Avant qu'elle ne puisse se relever, un coup brutal s'abat sur sa tête. Un éclair de douleur intense traverse son crâne, tout devient flou. Le monde autour d’elle commence à tourner, se déformer. Elle essaie de se concentrer, mais la réalité lui échappe. Sa vision se brouille, ses pensées se dissolvent dans la douleur et le vertige. Elle est désorientée, vulnérable et complètement à la merci du tueur.
Addison tente de se redresser, mais ses membres ne répondent plus correctement. Elle n'a plus de forces. Ses jambes vacillent sous elle, et elle retombe lourdement sur le sol. Elle lève les yeux, ses paupières lourdes, et voit TLK se tenir au-dessus d’elle, un bras levé, une lame scintillante dans sa main. L’acier brillant capte la lumière des guirlandes.
Le tueur se penche légèrement, il prépare son geste final. Addison, malgré son état de semi-conscience, voit la lame se rapprocher de son abdomen. Un frisson de terreur la parcourt, mais elle est impuissante, prisonnière de son propre corps, incapable de se défendre.
Puis, tout bascule. Au moment où la lame touche presque sa peau, Addison cligne des yeux... et soudain, tout change.
Elle est allongée, non pas dans l’herbe froide de son jardin, mais dans l’eau tiède de son bain. Elle inspire brusquement, le souffle coupé, ses yeux écarquillés de stupeur. Tout n’était qu’un cauchemar. Elle regarde autour d'elle, complètement désorientée. Le calme de la salle de bain l'entoure, les bougies allumées près de la baignoire projettent une lumière douce et rassurante. L'eau dans laquelle elle se trouve est encore chaude, ses muscles détendus malgré l'angoisse qui vient de l'envahir.
Addison pose une main tremblante sur son front, essuyant les gouttes d'eau mêlées à la sueur froide qui perlait sur sa peau. Sa respiration est toujours saccadée, son cœur battant la chamade. Elle a du mal à séparer la réalité de ce cauchemar si terrifiant et si réel. Elle ferme les yeux un instant. Elle tente de retrouver son calme. Mais même dans le silence de la salle de bain, l'image du masque de cire reste gravée dans son esprit, la lame brillant sous les guirlandes de son jardin. Et si ce n’était pas qu’un rêve ?

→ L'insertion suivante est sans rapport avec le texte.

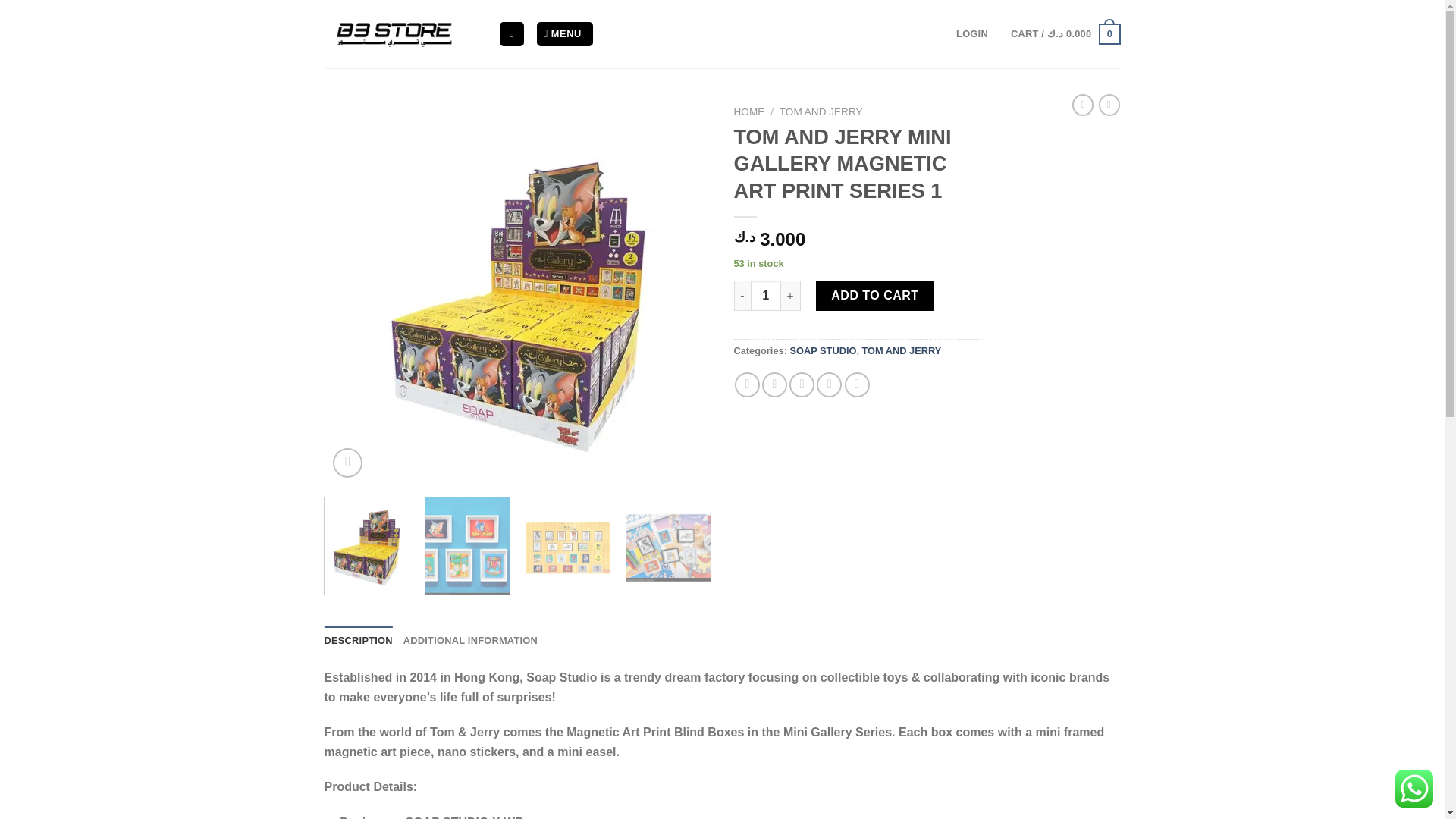
TOM AND JERRY (820, 111)
Qty (765, 295)
HOME (749, 111)
MENU (564, 34)
Cart (1065, 34)
LOGIN (972, 33)
1 (765, 295)
ADD TO CART (874, 295)
B3 STORE - B3 STORE (400, 33)
SOAP STUDIO (822, 350)
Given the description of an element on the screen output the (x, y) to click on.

Pas le temps pour ça. Elle doit se préparer. La nuit approche, et la réalité est tout aussi dangereuse que ce qu'elle vient de vivre dans son esprit. Addison sort à peine de la salle de bain, encore sous l’effet du cauchemar qu’elle vient de vivre, quand son téléphone vibre sur le comptoir. Le bruit soudain dans la pièce silencieuse la fait sursauter. Elle attrape rapidement son iPhone, essuie une goutte d’eau qui glisse de ses cheveux encore humides. C’est Timadie. Le nom de sa meilleure amie s’affiche sur l’écran. Un bref soulagement se lit sur le visage Addison. Elle décroche sans hésiter.

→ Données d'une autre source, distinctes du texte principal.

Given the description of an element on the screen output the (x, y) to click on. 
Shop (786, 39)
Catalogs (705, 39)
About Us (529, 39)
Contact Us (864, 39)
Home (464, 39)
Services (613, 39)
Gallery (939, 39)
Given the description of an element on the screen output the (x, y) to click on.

— Allô ? Tim’ Ça y est tu es arrivée ? dit-elle, encore essoufflée.
— Adi' ! Oui je suis dans le . J'ai amené Dany avec moi… et, euh, il n’est pas seul. Il y a aussi Erica, Jasmyn, Charlotte, et… Thomas. La voix de Timadie est tendue.
Addison fronce les sourcils. Dany Silver, le demi-frère de Megan. Elle ne l’a pas revu depuis l’évènement de la vidéo meurtrière de Megan. Erica Bender, la petite nouvelle, Jasmyn Hill, la présidente du journal du lycée, et Charlotte Davies, présidente du club de théâtre. Et enfin, il y a l'indésirable Thomas Washington, le petit ami de Jasmyn. Tout ce petit groupe vient à peine d'arriver à l’improviste et semble déjà provoquer des tensions.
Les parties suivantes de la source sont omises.